Matt Prentice never wanted to be perceived as a star chef, so when he started Unique Restaurant Corp. in 1980, his name was absent from the logo. Over the years, other local caterers adopted the “Unique” name, confusing clients and frustrating Prentice.
“We sent letters, asking them to cease and desist, and none of them would agree,” he says. “We asked our lawyers what it would cost us to enforce our copyright, and they estimated $50,000 per company. I said, ‘It’s not worth $200,000.’”
Now, as president and CEO of 12 restaurants and five catering facilities, Prentice has given in — and the Matt Prentice Restaurant Group has emerged.
“My publicist has been beating me for years,” he says, laughing. “And she’s very happy now.”
Smart Business spoke with Prentice about how the restaurant industry has changed, how he maintains quality control as his company grows and the challenges of running a business in a down economy.
How has the Detroit restaurant scene changed over the last 25 years?
Twenty-five years ago, people didn’t go out to eat the way they do today. Dad worked for the Big Three, made great money and had great benefits; Mom stayed at home and cooked.

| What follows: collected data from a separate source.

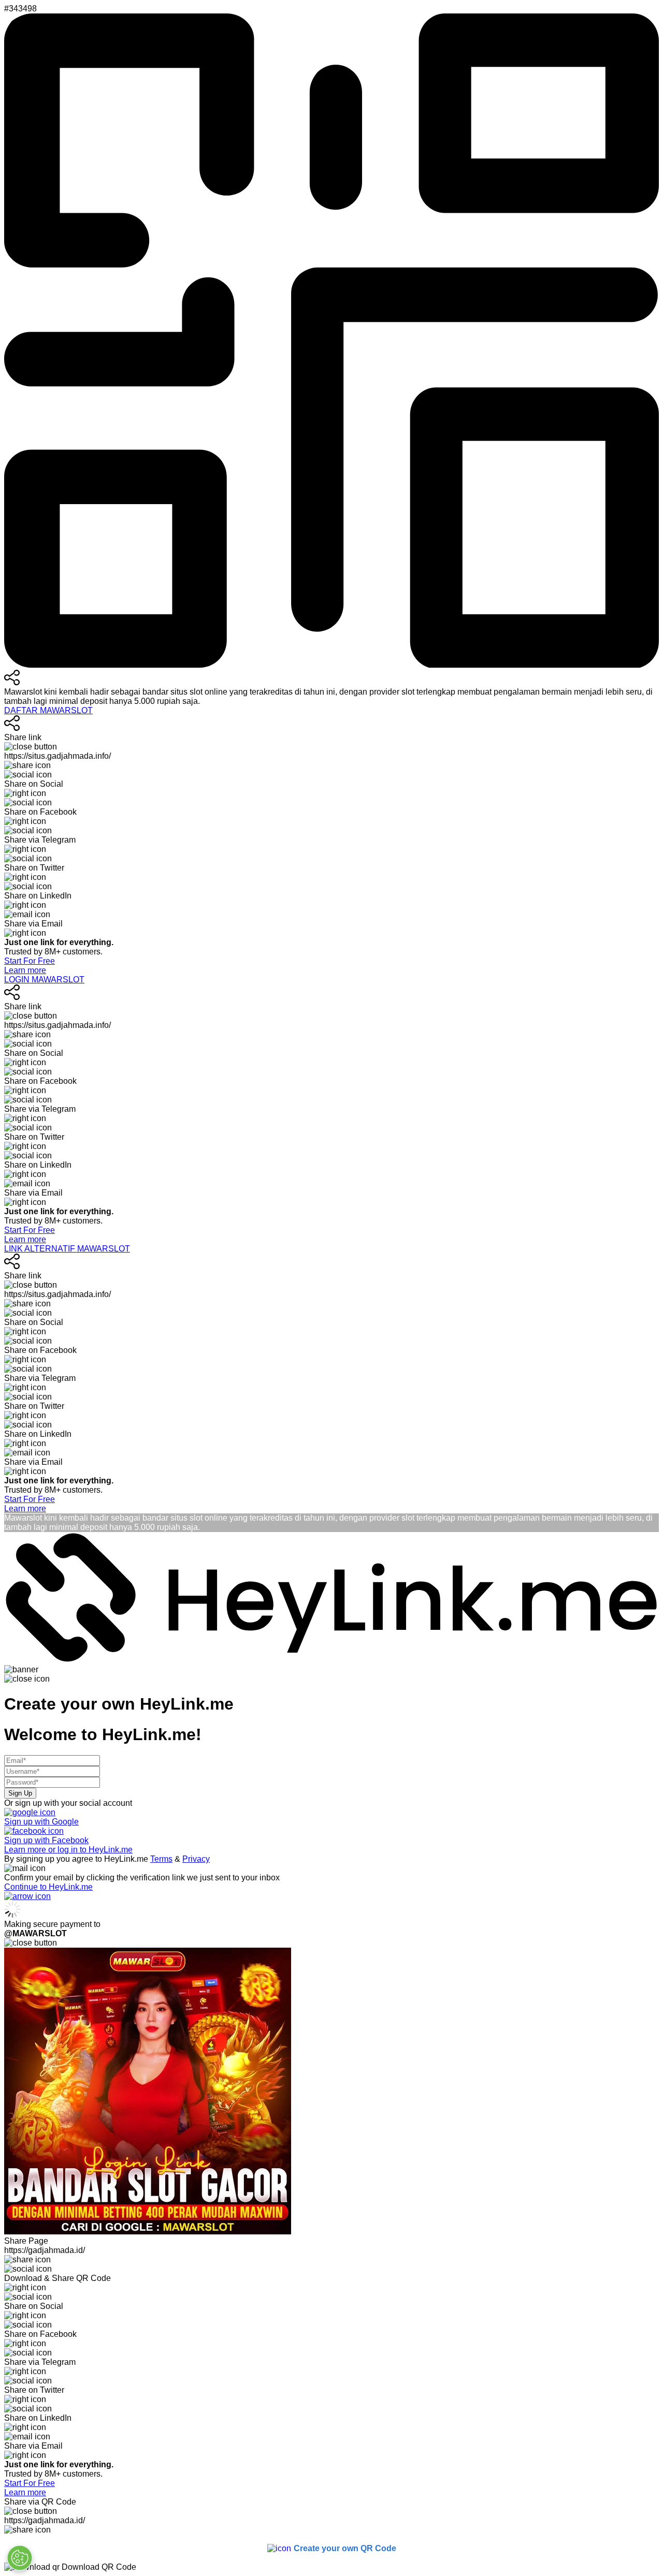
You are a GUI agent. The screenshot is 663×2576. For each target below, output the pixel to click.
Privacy (196, 1858)
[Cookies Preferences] (20, 2558)
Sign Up (20, 1793)
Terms (161, 1858)
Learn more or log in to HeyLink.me (68, 1849)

Now the two-person income is the norm, so families are bringing in more dollars, but they also have a lot less time. So people eat out now, and eating out is a way of life. Even eating out has changed considerably since 9/11. Group dining is more popular today than any time before.
In Detroit since 9/11, we’ve been pretty much in an economic tailspin. We’re the only area in the country that has not come out of recession. Things are pretty ugly here right now.
How have you grown your company to meet customer demands?
We’ve been taking on management agreements. We got into mass feeding where we’ve diversified into serving elderly people on a campus where we have a restaurant. We have expanded by negotiating deals with General Motors to open Coach Insignia downtown.
We have an operation (expected to open last month) at one of the larger theaters in town; it’s going to be our first soul food restaurant, and it’s a management contract, so there’s no outlay of cash and guaranteed income for us.
We continue to expand our off-premise catering because the way I look at things, when you’re in difficult economic times, the more profit centers you have, the better off you are.
How do you grow your company while maintaining your core principles?
We try to teach our staff to not let the guests get out the door unless they’re happy. We have a guest service seminar that I teach to keep them focused on winning and keeping guests for life.
One of the parables I tell is about Morels, my first fine-dining restaurant. I had a hostess who had just undergone a service seminar, and she was quite sharp. On a Tuesday evening, I had one of those bizarre nights where I had a bunch of big parties, and I had a reservation for six people at 8 p.m. All of the 6 p.m. tables were camping, and we couldn’t get these people down at 8 p.m. The hostess did the right thing. She said, ‘I’m sorry, the tables that I anticipated leaving haven’t left. Let me buy you a round of cocktails at the bar.’ Then they started getting antsy, so she brought out some free appetizers.
Finally, a table got up, but it had been over a half hour … and when she came back, they were gone. [The guests had told another employee where they were going, and the hostess followed. She went up to the manager, pulled out her own personal credit card and said, ‘Please run this credit card, comp that table from me at Morels, make sure you add a gratuity, and don’t allow the waiter to accept a tip.’ Then when she got the bill, she brought it in for reimbursement.
The moral of the story was, we turned a mad customer into a happy customer, and I’m sure they told everybody they knew about the superlative service they received. That’s what we try to accomplish.
We don’t always hit home runs but we try.
How do you manage your 800 employees and make sure their ideas are heard?
I went into business when I was 20 years old, and I didn’t know what the hell I was doing. As most people do when they’re young and inexperienced, they try to bear-hug everything and try to be singly dominant.
When you get to a certain level of experience, and after you’ve made enough stupid mistakes, you realize you need to allow other people’s opinions to be included in the mix. We’re a very democratic group, but there are times when I have to make a hard decision because I feel I have the best experience to do so.
Even the youngest managers are encouraged to hold me accountable and to give their opinion. When I started the company, I had fresh new ideas, and now my ideas may not be so fresh but there’s new talent coming up that does have fresh new ideas.